Sunny Deol cries, screams, fights, jumps off trains, runs, falls and occasionally also attempts to act. The last one is especially hard but he is unfazed for he is the aam aadmi who runs a publication which exposes the criminals hidden behind the powerful. But things go out of control when four youungsters go to Karnala Bird sanctuary to make a documentary. When a bird flies out of the frame, they end up capturing Bansal's hot-headed son killing activist (Om Puri). A hard drive is the reason behind chase pe chase pe chase.
Missing from the trailer is the pet dog who initially saves the lives of the youth. Soon the quartet is kidnapped by the army of Troy, head of Bansal's security. Mr Bansal, we are guessing, doesn't trust desi brawny bodyguards. Nobody can stop the contumacious Ajay on his mission to extirpate Bansal and save the nation from his evil monopoly (and his overacting son), especially when he discovers that he also has his own teenage child to rescue.

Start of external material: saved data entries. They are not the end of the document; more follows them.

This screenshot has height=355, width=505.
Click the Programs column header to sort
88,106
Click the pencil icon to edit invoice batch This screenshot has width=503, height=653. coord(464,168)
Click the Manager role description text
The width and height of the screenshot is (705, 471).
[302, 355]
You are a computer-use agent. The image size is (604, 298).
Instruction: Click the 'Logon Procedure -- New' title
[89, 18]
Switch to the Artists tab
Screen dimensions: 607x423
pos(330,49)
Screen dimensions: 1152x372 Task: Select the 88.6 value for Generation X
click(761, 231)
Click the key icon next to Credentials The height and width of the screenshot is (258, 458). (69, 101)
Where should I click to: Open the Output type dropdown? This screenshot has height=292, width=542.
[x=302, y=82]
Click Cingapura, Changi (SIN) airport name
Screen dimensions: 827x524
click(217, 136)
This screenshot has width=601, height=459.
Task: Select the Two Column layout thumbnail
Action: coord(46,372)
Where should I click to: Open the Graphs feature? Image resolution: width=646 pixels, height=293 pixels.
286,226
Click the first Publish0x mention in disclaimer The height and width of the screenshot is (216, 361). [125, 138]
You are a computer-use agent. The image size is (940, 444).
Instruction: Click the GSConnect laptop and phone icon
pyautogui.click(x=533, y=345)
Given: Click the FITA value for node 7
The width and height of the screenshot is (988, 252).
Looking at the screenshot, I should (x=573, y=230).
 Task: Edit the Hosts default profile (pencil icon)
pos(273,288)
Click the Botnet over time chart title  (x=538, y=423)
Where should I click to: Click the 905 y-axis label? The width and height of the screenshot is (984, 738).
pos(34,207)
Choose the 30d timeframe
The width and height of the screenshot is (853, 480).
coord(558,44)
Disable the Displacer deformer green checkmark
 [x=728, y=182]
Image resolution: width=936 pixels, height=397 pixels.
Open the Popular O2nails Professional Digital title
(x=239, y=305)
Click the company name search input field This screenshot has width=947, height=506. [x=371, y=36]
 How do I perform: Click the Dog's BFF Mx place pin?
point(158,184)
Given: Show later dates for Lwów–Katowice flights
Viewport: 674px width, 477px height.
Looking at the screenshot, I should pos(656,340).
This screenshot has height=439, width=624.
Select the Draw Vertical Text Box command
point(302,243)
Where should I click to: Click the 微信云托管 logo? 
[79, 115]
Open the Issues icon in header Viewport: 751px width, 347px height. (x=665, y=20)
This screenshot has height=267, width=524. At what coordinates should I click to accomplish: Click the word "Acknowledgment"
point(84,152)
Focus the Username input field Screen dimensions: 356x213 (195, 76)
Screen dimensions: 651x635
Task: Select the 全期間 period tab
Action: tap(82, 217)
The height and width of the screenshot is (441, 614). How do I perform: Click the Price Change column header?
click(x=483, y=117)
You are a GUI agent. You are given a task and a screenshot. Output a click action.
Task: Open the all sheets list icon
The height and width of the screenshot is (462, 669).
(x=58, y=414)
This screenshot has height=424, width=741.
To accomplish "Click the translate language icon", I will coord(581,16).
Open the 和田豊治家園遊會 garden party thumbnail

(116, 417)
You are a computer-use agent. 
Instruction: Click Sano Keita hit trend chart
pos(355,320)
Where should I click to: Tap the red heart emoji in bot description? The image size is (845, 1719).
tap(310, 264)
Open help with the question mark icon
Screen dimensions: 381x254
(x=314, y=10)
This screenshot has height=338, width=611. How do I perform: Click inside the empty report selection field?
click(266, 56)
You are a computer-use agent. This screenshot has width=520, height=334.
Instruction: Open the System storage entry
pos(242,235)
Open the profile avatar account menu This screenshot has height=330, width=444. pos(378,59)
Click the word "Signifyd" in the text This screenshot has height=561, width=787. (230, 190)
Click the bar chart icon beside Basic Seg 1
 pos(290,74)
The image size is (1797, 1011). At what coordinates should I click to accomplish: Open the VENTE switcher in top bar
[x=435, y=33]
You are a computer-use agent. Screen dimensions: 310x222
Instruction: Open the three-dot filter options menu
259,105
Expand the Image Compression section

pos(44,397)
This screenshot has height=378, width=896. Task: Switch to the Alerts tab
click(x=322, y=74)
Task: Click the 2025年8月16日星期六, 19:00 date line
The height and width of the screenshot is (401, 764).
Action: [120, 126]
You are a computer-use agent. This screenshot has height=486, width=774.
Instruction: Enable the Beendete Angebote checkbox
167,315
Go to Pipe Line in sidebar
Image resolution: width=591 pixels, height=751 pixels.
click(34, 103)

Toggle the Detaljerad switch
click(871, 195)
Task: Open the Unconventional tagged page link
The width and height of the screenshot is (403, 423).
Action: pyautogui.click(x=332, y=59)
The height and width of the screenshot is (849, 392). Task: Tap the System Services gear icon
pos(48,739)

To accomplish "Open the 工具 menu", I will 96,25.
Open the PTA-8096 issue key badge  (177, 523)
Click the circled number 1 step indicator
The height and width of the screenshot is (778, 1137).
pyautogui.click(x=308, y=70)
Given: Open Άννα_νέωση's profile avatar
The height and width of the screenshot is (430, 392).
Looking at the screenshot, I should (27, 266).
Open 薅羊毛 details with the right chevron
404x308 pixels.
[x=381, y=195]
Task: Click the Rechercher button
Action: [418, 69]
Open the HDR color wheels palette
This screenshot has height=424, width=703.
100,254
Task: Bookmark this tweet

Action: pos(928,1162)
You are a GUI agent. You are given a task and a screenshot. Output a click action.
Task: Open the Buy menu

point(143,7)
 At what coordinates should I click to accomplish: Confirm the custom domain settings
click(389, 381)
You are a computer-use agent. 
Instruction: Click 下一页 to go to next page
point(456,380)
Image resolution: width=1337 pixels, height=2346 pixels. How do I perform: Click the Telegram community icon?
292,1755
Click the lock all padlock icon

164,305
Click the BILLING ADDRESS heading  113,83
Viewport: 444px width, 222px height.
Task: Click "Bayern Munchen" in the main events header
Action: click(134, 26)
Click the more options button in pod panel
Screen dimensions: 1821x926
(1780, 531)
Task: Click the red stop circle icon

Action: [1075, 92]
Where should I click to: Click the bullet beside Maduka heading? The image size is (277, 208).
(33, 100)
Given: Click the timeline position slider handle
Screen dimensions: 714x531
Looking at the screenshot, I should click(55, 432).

Barring one well-staged chase sequence which unfolds in a mall, there is little here that gets the adrenaline going. The screenplay, written by Deol, Shaktimaan and Sagar Pandya, instead of offering an engrossing story is more a series of action events put together. Some of them with substandard visual effects and visible stunt doubles.
Often the film flaunts the earnestness on its cause and then progresses to become ridiculous such as when Bansal announces that the death of his son will lead to a stock market crash and investors committing suicide. Ok then. At best, 'Ghayal 2.0' seems like Deol, 58, reliving his glorious past as the last.